'''

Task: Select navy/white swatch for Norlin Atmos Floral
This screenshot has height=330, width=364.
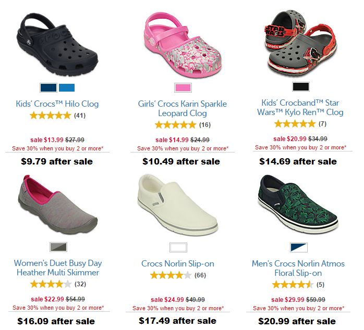Action: [299, 248]
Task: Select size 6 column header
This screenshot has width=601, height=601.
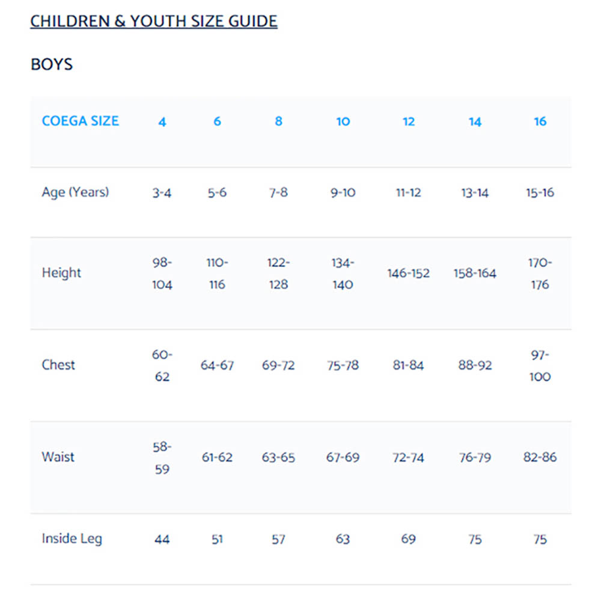Action: coord(217,121)
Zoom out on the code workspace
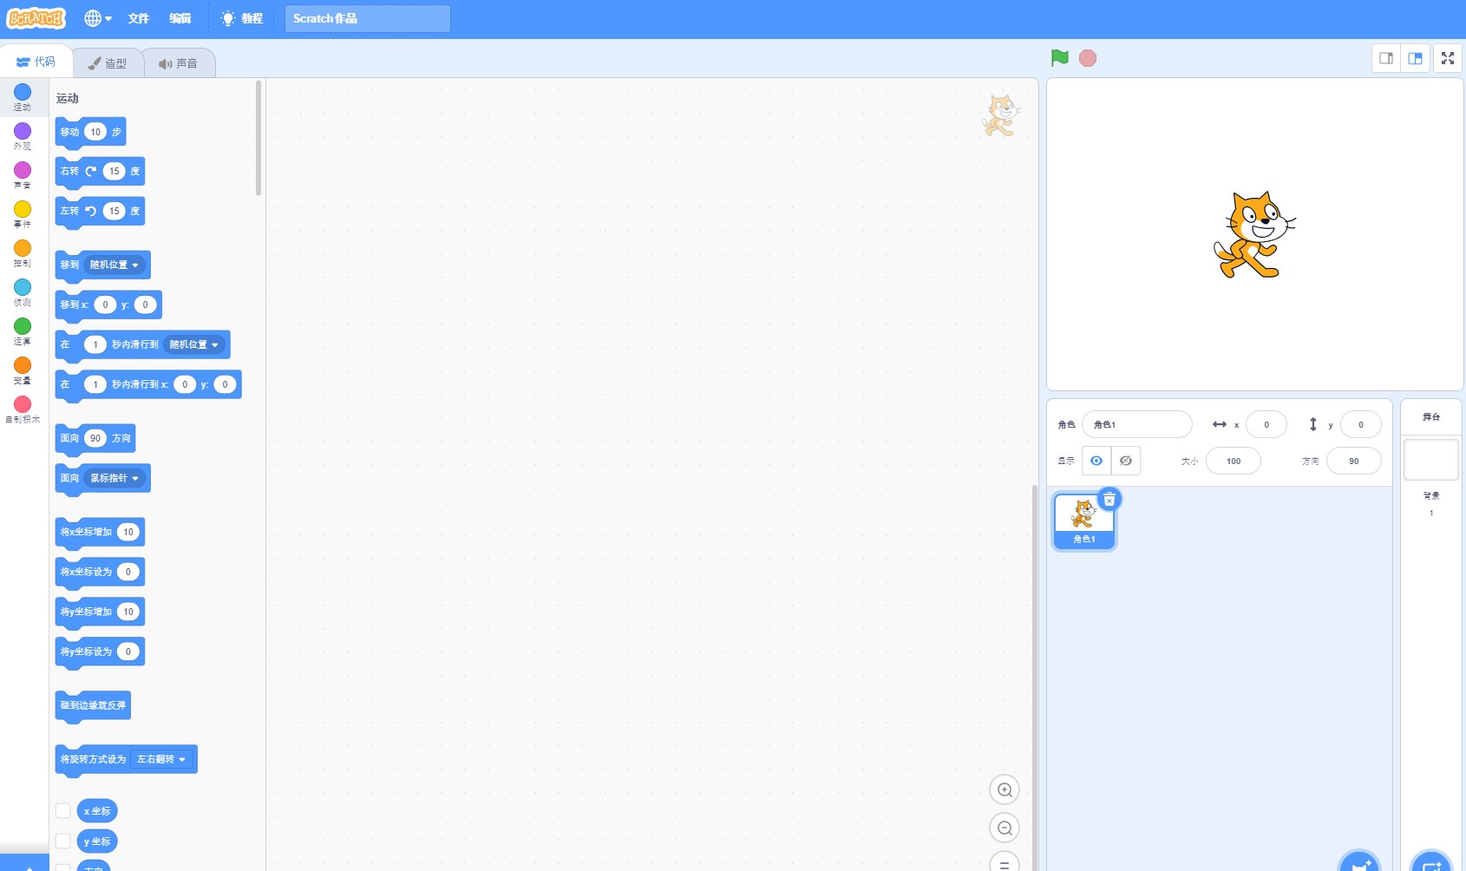The width and height of the screenshot is (1466, 871). tap(1005, 828)
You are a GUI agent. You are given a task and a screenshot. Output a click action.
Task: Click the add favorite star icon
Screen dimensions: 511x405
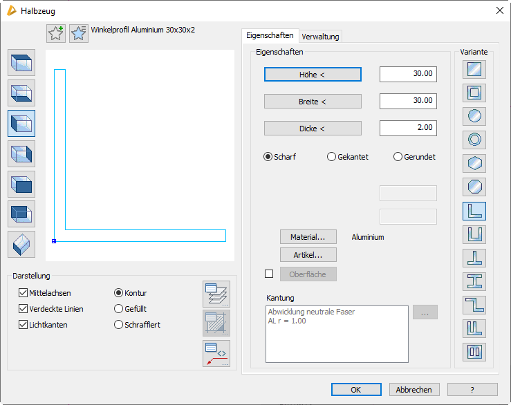(x=55, y=33)
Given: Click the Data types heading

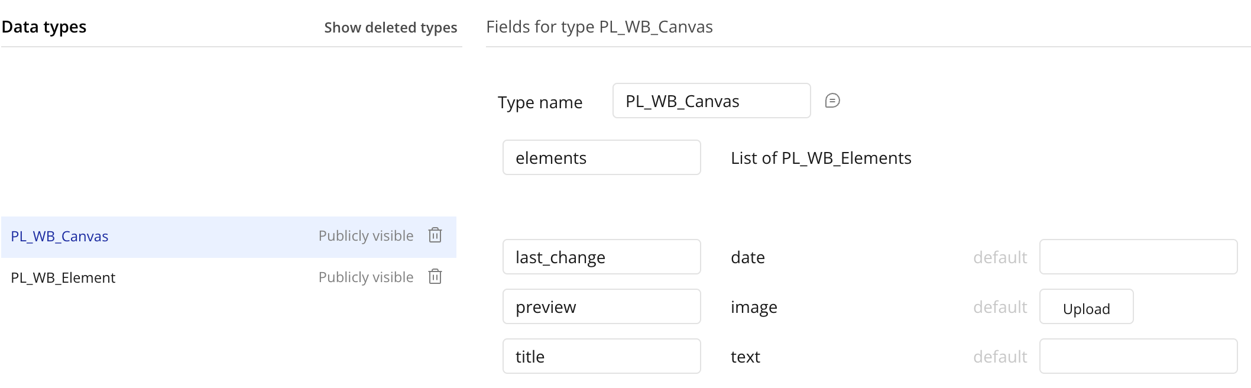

'''

Can you write out all the items above word for word, leaving the pictures out?

Task: Select navy/white swatch for Norlin Atmos Floral
This screenshot has height=330, width=364.
Action: [299, 248]
Task: Select size 6 column header
This screenshot has width=601, height=601.
Action: coord(217,121)
Zoom out on the code workspace
The width and height of the screenshot is (1466, 871). tap(1005, 828)
You are a GUI agent. You are given a task and a screenshot. Output a click action.
Task: Click the add favorite star icon
Screen dimensions: 511x405
(x=55, y=33)
Given: Click the Data types heading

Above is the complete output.